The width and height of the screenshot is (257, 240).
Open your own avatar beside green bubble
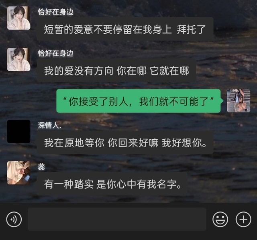(x=239, y=101)
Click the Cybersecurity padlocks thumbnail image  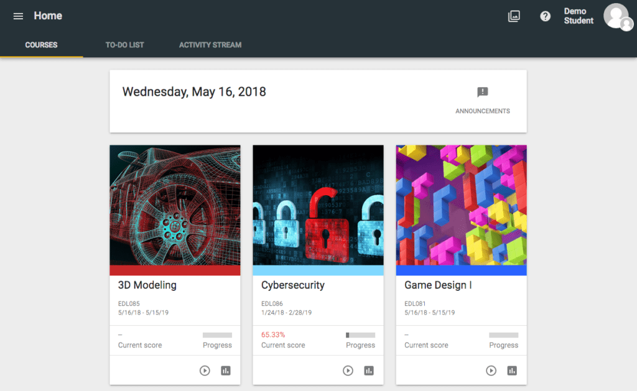pos(318,205)
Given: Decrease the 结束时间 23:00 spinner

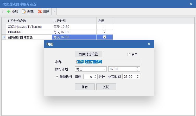Looking at the screenshot, I should click(x=138, y=78).
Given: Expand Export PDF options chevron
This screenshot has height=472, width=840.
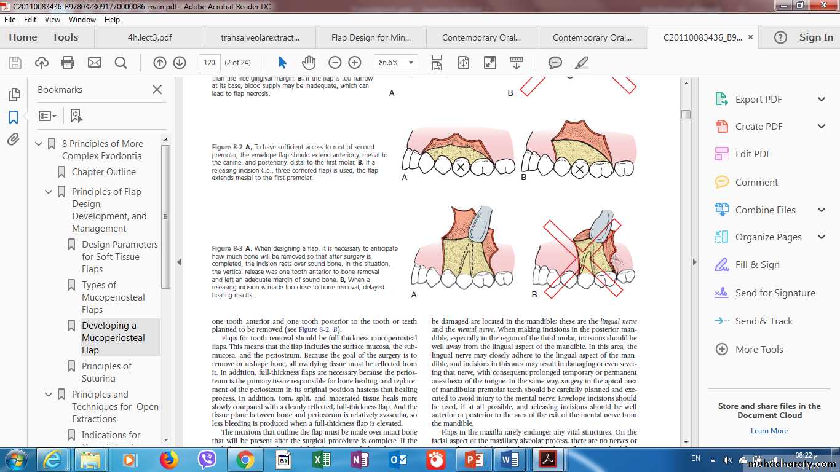Looking at the screenshot, I should [821, 100].
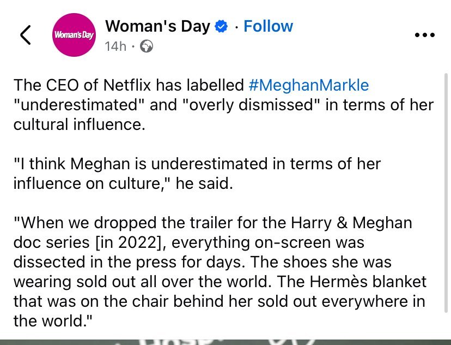Click the 14h post timestamp
Viewport: 451px width, 345px height.
click(x=115, y=46)
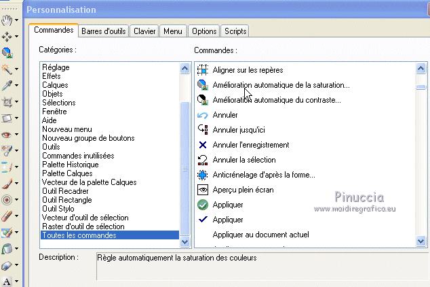
Task: Click the Annuler l'enregistrement X icon
Action: (202, 145)
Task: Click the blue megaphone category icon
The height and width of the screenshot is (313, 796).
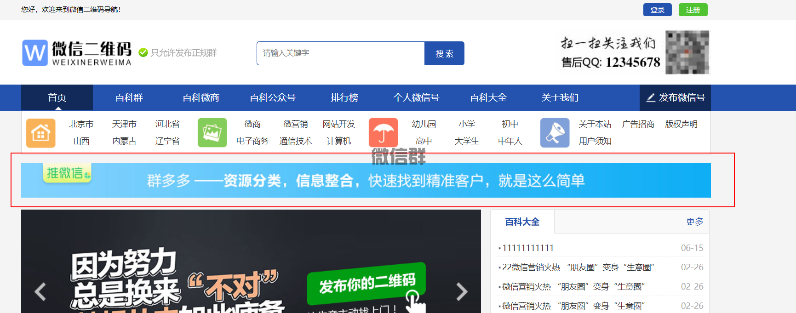Action: click(555, 133)
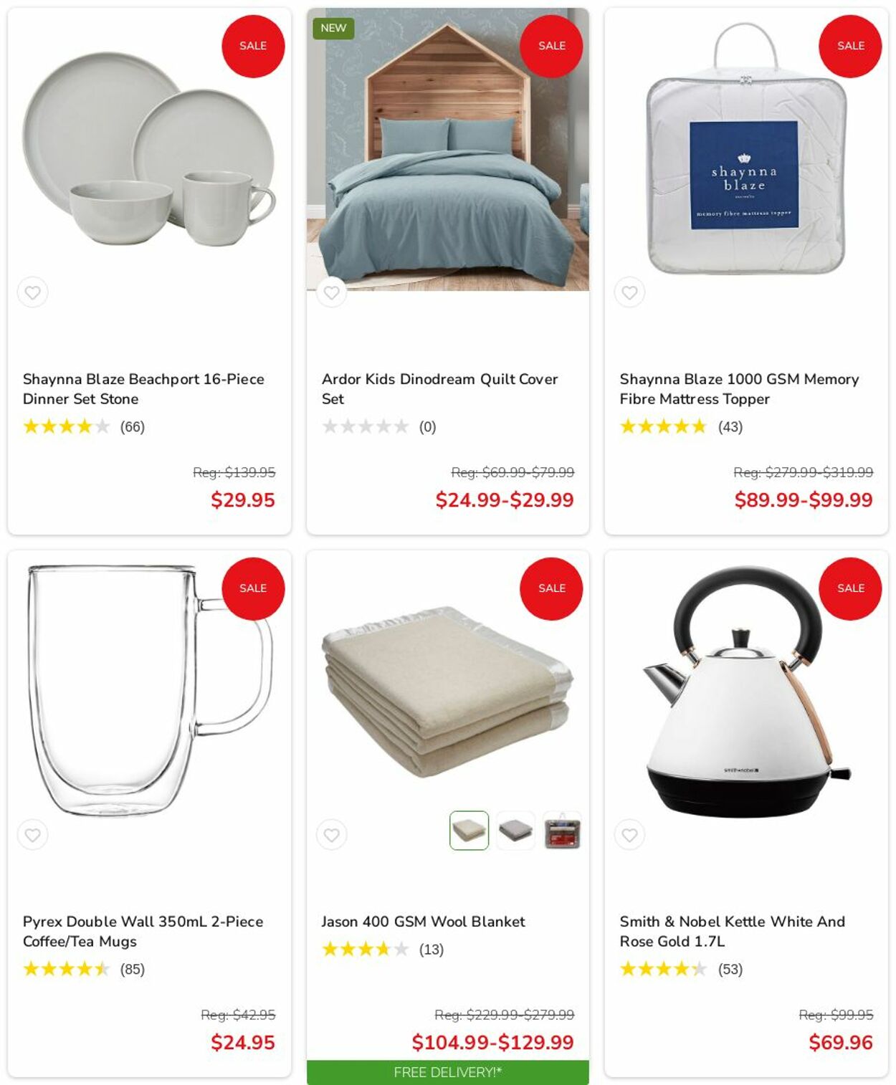Click the FREE DELIVERY banner on blanket
This screenshot has width=896, height=1085.
click(448, 1072)
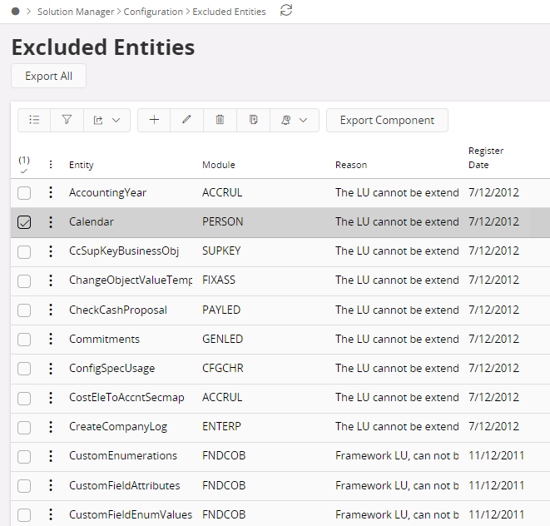Viewport: 550px width, 526px height.
Task: Click the list view icon in toolbar
Action: [34, 120]
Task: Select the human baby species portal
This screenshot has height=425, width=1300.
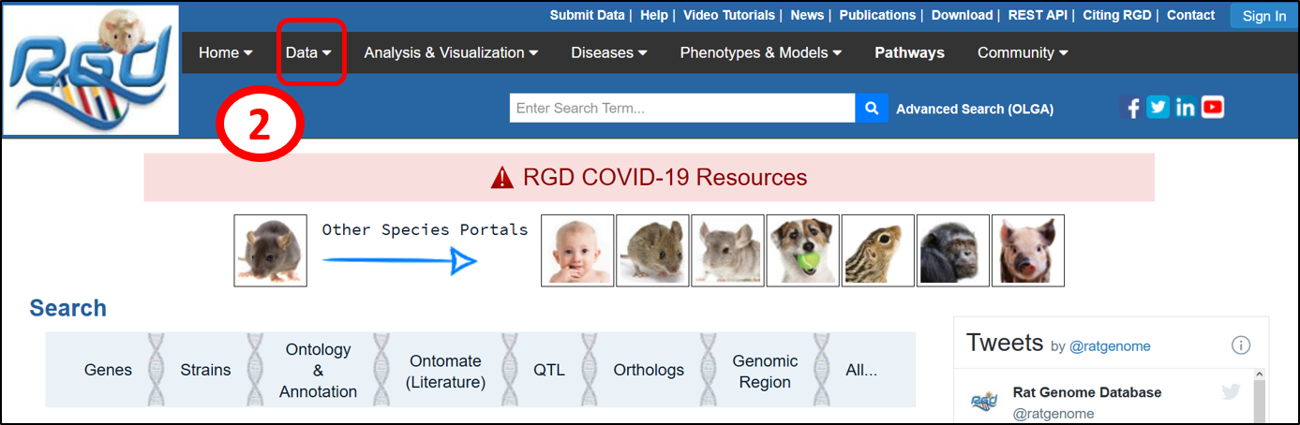Action: point(577,250)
_ _ _ _
*Try it:* Having located the line with "Given: Decrease the 结束时间 23:00 spinner", transcribe exactly and only the lines from it to the final line of the material, skipping the pictures.

*Exercise answer:*
Given: Decrease the 结束时间 23:00 spinner

Looking at the screenshot, I should click(x=138, y=78).
Given: Expand Export PDF options chevron
This screenshot has height=472, width=840.
Looking at the screenshot, I should [821, 100].
Click the 14h post timestamp
Viewport: 451px width, 345px height.
click(x=115, y=46)
Task: Click the Annuler l'enregistrement X icon
Action: (202, 145)
Task: Click the blue megaphone category icon
The height and width of the screenshot is (313, 796).
Action: click(555, 133)
Click the FREE DELIVERY banner on blanket
This screenshot has width=896, height=1085.
click(448, 1072)
Viewport: 550px width, 526px height.
Task: Click the list view icon in toolbar
Action: [34, 120]
Task: Select the human baby species portal
This screenshot has height=425, width=1300.
Action: point(577,250)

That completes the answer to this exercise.